Teriam sido livres para a personagem Nora essas escolhas?
A questão do livre arbítrio divide os filósofos. Também divide os religiosos. Existe a possibilidade de escolha? Ou nascemos com o destino marcado com ferro em brasa na alma? De que lado você, leitora/leitor, se coloca?
Spinoza, pensador poderoso, é taxativo: a crença humana no livre arbítrio se assemelha à ilusão de uma pedra lançada pensando que escolhe o próprio caminho enquanto cruza os ares até cair. O filósofo holandês, lá do século 17, é taxativo: “Seres humanos se consideram livres porque têm consciência dos desejos. Mas na verdade ignoram as causas pelas quais são conduzidos a desejar.”
Somos conduzidos para o desejo como a boiada que vai para o matadouro?
Outro peso pesado da ciência, o físico Pierre Laplace, criou a figura teórica de um demônio. O demônio de Laplace conhece todo o passado e as leis naturais.

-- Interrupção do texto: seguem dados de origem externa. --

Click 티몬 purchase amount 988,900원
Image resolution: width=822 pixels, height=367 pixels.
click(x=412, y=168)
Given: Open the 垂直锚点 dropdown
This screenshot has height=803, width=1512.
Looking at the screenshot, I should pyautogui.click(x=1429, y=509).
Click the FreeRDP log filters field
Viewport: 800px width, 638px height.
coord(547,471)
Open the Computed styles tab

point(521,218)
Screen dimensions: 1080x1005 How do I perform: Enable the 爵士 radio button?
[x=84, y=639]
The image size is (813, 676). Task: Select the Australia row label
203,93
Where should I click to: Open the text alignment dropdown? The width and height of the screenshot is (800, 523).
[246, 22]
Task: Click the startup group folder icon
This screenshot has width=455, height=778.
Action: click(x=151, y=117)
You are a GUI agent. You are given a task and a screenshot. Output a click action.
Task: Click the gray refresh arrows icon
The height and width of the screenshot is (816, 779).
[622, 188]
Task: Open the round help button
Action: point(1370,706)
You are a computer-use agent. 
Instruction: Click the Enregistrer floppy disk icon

E com esse conhecimento, consegue prever o futuro com exatidão.
O teólogo francês João Calvino, do século 16, defendeu a ideia de que Deus, na onisciência, sabe exatamente o destino de cada ser criado por ele. Para calvinistas, não existe nenhuma margem para o livre-arbítrio.
Já no existencialismo de Martin Heidegger, a história de cada indivíduo influencia as escolhas dele. Mas não determina.
A genética, a cultura, o ambiente, o comportamento de pais, professores e colegas são fatores de formação da personalidade que vai direcionar escolhas.
Na contramão desse determinismo, a visão espírita codificada no século 19 pelo educador francês Hippolyte Léon Denizard Rivail com o pseudônimo de Allan Kardec.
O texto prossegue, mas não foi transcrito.